The perpetual 1787 Article II “natural born Citizen” designation was NOT changed by the 1868 14th amendment  “citizen”designation, nor was it changed by the 1952 Immigration and Nationality Act “citizen” designation for the same reason that the temporary 1787 Article II “or a Citizen” was NOT changed by the 1868 14th amendment “citizen” designation nor by the 1952 Immigration and Nationality Act “citizen” designation.

Both the perpetual “natural born Citizen” designation and the temporary “or a Citizen” designation were written with original intent that is immutable.

A 1787 “…or a Citizen”

In the case of a 1787 Article II “…or a Citizen,” the immutable fact is that it was a TEMPORARY designation at that time AND for as long as a 1787 Article II “…or a Citizen … at the time of the Adoption of this Constitution” was alive. The LAST “…or a Citizen” probably died in the mid 1800s.

Since all 1787 Article II “…or a Citizen” citizens who were alive “… at the time of the adoption …” are now dead, a 1787 Article II “…or a Citizen” can NEVER again “occupy” the office of POTUS.

That’s obvious.

A 1787 “natural born Citizen”

In the case of a 1787 “natural born Citizen,” the immutable fact is that it was a PERPETUAL designation at that time AND for as long as a 1787 “natural born Citizen,” who was so designated “…at the time of the Adoption of this Constitution…,” was alive, and it applied as well to their posterity into perpetuity. According to natural law, that means for as long into the future as children are born on U.S. soil to TWO (2) U.S. citizen parents.

In 1787, YES, definitely – parents MUST be married for the child to be considered a ‘natural born Citizen.’

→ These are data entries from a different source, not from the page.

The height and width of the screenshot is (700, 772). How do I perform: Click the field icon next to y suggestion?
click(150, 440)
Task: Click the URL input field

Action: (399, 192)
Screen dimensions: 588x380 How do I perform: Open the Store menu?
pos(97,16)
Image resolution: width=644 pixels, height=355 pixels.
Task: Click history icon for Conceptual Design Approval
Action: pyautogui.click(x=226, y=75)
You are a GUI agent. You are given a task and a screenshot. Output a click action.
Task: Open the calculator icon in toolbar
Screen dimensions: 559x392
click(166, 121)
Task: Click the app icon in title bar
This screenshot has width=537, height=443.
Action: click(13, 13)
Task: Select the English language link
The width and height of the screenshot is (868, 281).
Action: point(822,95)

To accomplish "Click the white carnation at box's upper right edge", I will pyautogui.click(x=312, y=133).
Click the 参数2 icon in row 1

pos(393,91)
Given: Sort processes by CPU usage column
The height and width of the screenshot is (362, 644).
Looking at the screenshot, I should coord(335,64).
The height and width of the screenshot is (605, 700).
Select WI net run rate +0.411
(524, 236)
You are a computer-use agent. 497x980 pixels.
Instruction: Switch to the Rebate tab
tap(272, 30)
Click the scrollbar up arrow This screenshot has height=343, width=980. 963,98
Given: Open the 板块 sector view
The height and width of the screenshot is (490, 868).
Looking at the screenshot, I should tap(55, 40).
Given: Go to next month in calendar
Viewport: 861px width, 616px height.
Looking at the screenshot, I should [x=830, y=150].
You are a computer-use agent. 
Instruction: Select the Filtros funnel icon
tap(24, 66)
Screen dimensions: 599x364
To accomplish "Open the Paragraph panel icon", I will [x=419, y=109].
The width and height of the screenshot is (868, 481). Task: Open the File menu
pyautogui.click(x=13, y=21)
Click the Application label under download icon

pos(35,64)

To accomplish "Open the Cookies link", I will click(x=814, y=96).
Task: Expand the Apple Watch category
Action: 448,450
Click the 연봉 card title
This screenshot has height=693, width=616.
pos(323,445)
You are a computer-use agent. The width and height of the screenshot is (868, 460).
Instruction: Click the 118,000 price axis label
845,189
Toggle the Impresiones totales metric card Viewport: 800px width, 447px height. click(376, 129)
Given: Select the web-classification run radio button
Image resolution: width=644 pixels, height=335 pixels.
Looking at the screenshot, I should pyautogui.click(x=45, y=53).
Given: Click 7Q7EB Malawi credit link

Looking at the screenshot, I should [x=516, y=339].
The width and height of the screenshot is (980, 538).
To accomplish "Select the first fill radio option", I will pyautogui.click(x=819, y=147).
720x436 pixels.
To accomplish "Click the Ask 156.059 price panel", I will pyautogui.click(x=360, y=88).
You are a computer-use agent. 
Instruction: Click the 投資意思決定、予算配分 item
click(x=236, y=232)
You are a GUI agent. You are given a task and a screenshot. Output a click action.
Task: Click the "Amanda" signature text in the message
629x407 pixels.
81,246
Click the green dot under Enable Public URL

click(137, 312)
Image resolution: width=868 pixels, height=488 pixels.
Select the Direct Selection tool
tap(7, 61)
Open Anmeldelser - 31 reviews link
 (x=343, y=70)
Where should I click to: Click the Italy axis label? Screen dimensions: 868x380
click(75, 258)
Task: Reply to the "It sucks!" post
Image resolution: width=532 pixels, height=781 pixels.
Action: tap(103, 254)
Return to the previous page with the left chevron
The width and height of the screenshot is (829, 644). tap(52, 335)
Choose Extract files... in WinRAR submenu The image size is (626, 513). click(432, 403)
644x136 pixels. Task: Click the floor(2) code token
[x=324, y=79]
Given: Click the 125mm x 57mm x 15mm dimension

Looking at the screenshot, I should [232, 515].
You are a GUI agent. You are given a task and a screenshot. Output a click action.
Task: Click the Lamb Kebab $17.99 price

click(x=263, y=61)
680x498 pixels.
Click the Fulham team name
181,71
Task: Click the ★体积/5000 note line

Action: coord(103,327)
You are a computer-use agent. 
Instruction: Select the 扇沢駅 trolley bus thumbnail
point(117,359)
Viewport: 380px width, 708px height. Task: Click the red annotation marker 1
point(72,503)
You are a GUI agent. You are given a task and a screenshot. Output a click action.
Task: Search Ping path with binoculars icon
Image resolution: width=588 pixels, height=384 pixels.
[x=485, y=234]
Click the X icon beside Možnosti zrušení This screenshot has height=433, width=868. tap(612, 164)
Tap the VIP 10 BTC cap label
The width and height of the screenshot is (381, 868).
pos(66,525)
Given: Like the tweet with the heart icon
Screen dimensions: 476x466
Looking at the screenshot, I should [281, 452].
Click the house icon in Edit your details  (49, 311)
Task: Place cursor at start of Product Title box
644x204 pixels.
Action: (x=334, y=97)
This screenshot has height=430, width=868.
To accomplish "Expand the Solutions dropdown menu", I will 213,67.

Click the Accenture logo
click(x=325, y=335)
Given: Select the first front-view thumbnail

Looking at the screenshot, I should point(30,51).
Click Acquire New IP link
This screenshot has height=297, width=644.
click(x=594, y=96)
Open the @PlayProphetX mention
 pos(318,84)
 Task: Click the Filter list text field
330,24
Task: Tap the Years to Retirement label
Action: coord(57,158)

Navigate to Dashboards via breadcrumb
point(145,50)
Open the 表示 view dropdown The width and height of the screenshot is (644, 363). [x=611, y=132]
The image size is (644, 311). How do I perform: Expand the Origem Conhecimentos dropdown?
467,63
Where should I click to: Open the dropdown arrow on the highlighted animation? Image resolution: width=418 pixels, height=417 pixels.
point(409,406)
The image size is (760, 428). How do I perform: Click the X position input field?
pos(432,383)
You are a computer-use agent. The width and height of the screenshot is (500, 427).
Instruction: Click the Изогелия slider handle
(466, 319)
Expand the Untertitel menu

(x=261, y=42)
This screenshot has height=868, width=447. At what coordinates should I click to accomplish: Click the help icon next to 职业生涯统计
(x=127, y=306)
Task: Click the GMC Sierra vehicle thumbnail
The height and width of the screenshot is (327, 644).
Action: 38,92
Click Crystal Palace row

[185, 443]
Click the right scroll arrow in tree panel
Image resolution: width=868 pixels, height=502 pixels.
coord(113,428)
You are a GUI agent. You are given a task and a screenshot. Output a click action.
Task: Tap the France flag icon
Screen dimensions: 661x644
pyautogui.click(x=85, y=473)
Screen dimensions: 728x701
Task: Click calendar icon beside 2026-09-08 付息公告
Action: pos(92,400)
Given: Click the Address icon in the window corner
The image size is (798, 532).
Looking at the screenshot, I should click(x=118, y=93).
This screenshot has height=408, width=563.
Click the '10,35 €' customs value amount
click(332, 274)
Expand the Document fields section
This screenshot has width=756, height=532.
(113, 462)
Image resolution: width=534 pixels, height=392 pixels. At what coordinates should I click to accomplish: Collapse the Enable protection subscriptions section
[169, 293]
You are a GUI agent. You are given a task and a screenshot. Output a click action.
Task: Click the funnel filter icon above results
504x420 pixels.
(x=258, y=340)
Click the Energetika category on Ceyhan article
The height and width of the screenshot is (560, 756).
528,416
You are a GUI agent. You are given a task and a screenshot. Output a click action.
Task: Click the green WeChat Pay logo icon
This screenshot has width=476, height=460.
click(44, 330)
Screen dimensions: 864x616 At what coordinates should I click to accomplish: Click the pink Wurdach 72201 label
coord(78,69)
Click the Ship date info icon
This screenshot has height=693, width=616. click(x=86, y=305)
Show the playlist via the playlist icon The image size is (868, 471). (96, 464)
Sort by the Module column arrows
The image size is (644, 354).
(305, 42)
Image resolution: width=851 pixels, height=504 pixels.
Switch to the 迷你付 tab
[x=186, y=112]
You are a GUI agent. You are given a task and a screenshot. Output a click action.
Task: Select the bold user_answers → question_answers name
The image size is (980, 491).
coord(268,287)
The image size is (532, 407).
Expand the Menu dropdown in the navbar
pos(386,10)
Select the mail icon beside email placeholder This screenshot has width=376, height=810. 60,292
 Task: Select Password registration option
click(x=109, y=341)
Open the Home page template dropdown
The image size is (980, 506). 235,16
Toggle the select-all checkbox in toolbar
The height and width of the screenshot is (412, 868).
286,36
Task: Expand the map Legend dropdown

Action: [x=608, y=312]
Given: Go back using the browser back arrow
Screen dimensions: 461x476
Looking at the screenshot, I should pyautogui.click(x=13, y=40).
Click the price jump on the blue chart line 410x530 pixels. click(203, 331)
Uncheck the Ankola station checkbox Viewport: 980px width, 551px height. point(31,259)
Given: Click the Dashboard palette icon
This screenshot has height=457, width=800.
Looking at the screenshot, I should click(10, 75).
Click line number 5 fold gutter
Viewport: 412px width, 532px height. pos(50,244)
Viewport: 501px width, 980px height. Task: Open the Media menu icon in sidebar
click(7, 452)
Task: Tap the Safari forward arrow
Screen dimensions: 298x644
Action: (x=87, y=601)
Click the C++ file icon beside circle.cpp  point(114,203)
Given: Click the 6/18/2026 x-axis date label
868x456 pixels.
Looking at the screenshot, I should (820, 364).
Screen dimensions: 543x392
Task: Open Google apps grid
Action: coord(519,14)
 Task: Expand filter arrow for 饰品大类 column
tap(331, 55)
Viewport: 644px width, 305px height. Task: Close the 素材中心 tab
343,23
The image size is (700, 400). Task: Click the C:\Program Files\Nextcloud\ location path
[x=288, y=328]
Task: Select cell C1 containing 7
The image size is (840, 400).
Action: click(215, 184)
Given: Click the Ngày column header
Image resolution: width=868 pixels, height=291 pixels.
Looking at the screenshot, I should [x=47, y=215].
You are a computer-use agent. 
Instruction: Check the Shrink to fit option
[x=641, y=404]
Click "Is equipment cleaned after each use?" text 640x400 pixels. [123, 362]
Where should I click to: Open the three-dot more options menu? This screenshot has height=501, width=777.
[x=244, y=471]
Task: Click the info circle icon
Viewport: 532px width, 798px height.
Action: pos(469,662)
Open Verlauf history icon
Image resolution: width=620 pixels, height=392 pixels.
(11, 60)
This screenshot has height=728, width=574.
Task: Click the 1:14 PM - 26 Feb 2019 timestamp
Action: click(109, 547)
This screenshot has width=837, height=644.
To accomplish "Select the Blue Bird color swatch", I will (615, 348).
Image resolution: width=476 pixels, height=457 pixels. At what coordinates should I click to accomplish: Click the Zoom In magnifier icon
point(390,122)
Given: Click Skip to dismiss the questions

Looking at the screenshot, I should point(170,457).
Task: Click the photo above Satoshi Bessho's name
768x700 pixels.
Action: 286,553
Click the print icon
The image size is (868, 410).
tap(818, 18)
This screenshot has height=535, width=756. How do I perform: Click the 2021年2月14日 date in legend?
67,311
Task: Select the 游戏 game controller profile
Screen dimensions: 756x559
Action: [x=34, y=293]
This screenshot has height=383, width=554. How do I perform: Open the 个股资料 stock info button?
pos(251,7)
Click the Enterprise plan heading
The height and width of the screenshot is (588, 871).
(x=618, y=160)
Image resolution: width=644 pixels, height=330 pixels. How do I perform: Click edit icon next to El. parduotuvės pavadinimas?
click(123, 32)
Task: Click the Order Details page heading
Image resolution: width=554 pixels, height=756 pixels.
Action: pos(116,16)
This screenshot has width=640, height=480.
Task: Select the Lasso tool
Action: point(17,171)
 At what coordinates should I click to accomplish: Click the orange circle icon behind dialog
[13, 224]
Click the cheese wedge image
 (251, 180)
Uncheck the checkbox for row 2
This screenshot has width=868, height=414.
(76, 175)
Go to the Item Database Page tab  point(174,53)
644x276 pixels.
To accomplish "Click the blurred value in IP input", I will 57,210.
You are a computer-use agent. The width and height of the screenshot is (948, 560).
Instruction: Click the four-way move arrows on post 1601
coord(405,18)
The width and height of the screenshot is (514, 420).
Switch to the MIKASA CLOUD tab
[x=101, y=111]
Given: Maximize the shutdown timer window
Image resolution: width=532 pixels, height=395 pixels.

Since all persons who were a 1787 Article II Section 1 Clause 5  “natural born Citizen” and alive “…at the time of the adoption…” are ALL dead now,  the last one having died in the 1800s, ONLY children from September 17, 1787 and forever into the future who are born on U.S. soil to TWO (2) U.S. citizen parents married to each other, citizens either by birth or by their naturalization, and who were U.S. citizens BEFORE the child is born, only that child can be a “natural born Citizen…eligible to the Office of President.”